Keine Zeit zu verlieren
Die Geburt seines ersten Kindes vor rund sieben Jahren veranlasste Severin Pock, etwas für den Umweltschutz zu tun und möglichst viele zu motivieren, ebenfalls einen Beitrag zur Rettung der Welt zu leisten. Allein oder gemeinsam mit seiner Familie sammelt und sortiert der 29-jährige Steirer mindestens zweimal wöchentlich Müll im Raum Graz, den andere achtlos an Straßenrändern, auf Wiesen, in Wäldern oder in Parks weggeworfen haben. Über seine Anfang 2020 auf Facebook gegründete Müllsammelgemeinschaft „No time to waste“ vernetzt er bereits über 800 Fans in der DACH-Region. Viele Begeisterte folgen seinem Beispiel und sorgen in ihrer Freizeit für eine saubere Umwelt. Im Rahmen eines feierlichen Festaktes am 13. Juli 2021 im Saubermacher-Headquarter in Feldkirchen bei

Graz wurde der Preis von Hans Roth und Bundesministerin Leonore Gewessler übergeben. „Wir haben in Österreich leider nach wie vor ein Problem mit Müll in der Natur. Jedes Jahr landen an die 420 Müllwägen voll davon in unseren Wäldern, Parks und Straßen. Darum ist es wichtig, dass wir unseren Abfall richtig entsorgen und gleichzeitig auf langlebige und wiederverwertbare Produkte setzen. Als Politikerin ist es meine Aufgabe, die Rahmenbedingungen dafür zu schaffen. Das gelingt zum Beispiel mit einem verbindlichen Mehrwegangebot in den Supermärkten. Gleichzeitig braucht es aber den Beitrag jedes und jeder Einzelnen für mehr Umweltschutz. Darum freut es mich besonders, heute das wichtige Engagement von Severin Pock auszeichnen zu dürfen. Er trägt mit seinen Müllsammelaktionen, mit denen er auch andere inspiriert, zu einer sauberen Natur bei. Vielen Dank dafür!“, gratuliert Klimaschutzministerin Leonore Gewessler dem Preisträger.

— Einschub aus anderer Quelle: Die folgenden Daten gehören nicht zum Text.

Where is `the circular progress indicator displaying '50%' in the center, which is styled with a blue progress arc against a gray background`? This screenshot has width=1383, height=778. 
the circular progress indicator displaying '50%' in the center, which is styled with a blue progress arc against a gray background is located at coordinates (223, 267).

Anerkennung und Dank zeigen
Als symbolisches Dankeschön erhielt der Müllsammler einen Umweltpokal von Künstler Axel Staudinger, eine Urkunde sowie einen Wertgutschein in Höhe von 2.500 Euro. Neben dem bewährten Hans-Roth-Umweltpreis, der seit 2003 in Österreich und seit 2012 in Slowenien zur Förderung von NachwuchswissenschaftlerInnen im Bereich der nachhaltigen Entsorgungs- und Recyclingwirtschaft vergeben wird, richtet sich die neue Auszeichnung „Held*in des Klimaschutzes“ an Privatpersonen, Vereine oder Unternehmen. Dabei sollen wichtige und außergewöhnliche Beiträge zum Klimaschutz, die über gesetzliche Regelungen oder herkömmliche Leistungen im Alltag hinausgehen, ausgezeichnet werden. Der Preis soll künftig jährlich in einem Bundesland vergeben werden.